It’s Time For Action On Lung Health
Education and Advocacy We take about 20,000 breaths each day. For those coping with lung diseases or poor lung health, every breath can be a challenge.
Lung health affects us all, whether it’s through personal experience or economic impact. According to the World Health Organization, lung disease will soon be the third leading cause of death in the world. It is gender neutral and affects people of all ages.
A social burden
Despite progress achieved over the years in both prevention and treatment, lung diseases continue to have a devastating impact on both the physical and economic health of Ontarians, taking a huge toll in lost lives, lost economic productivity and costs to our health-care system. But perhaps the most significant impact is on the quality of life for individuals and families facing a life-long battle with lung disease.
"According to the World Health Organization, lung disease will soon be the third leading cause of death in the world."
Today, more than 2.4 million people in Ontario — one in five — are living with a serious lung disease. This number is expected to grow by 50 percent, to an alarming 3.6 million in the next 30 years. Within a single generation, the direct and indirect costs of lung disease are projected to balloon from the current $4 billion to more than $310 billion.
But lung disease isn’t just about facts and figures. It’s up close and personal and it affects real people every day in ways that other diseases don’t. Along with the physical challenges, many patients also have to cope with the stigma that surrounds a disease that is so strongly associated with smoking and often considered self-inflicted. People who stopped smoking years ago, or who never smoked, feel unjustly blamed for their illness. Interactions with family, friends and even doctors can be affected. Some patients even conceal their illness, making it hard for them to get the treatment and support they need. They feel embarrassed or humiliated to suffer from a smoking-related illness.
The need for change
That stigma may help to explain why lung disease just doesn’t get the same attention as other illnesses. Of the four chronic diseases currently responsible for eight in 10 deaths in Ontario — cardiovascular disease, cancers, diabetes and lung disease — only lung disease is without a coordinated comprehensive provincial strategy. Similarly, lung disease research is critically underfunded.

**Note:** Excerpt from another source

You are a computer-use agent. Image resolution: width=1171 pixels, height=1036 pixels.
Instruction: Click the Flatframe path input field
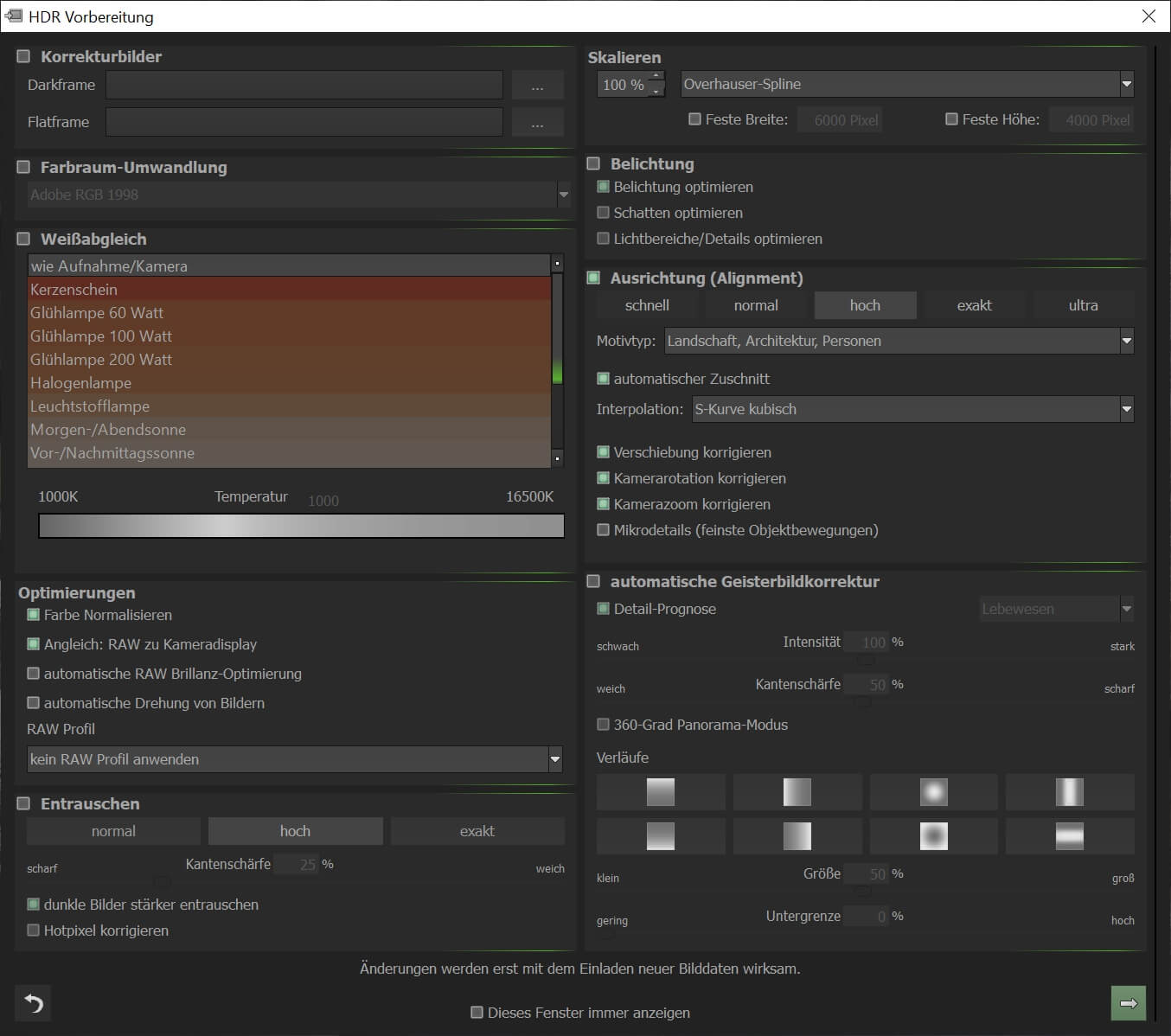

Of the $4.5 billion in federal funds invested in medical research this century, only four percent has been allocated for lung research.
"Along with the physical challenges, many patients also have to cope with the stigma that surrounds a disease that is so strongly associated with smoking and often considered self-inflicted.”
Clearly, fundamental changes are needed in the way we think about and deal with lung disease. As you read the information in these pages, I hope that you will gain a better understanding of the enormous challenges lung disease presents and of the need for urgent action to address them.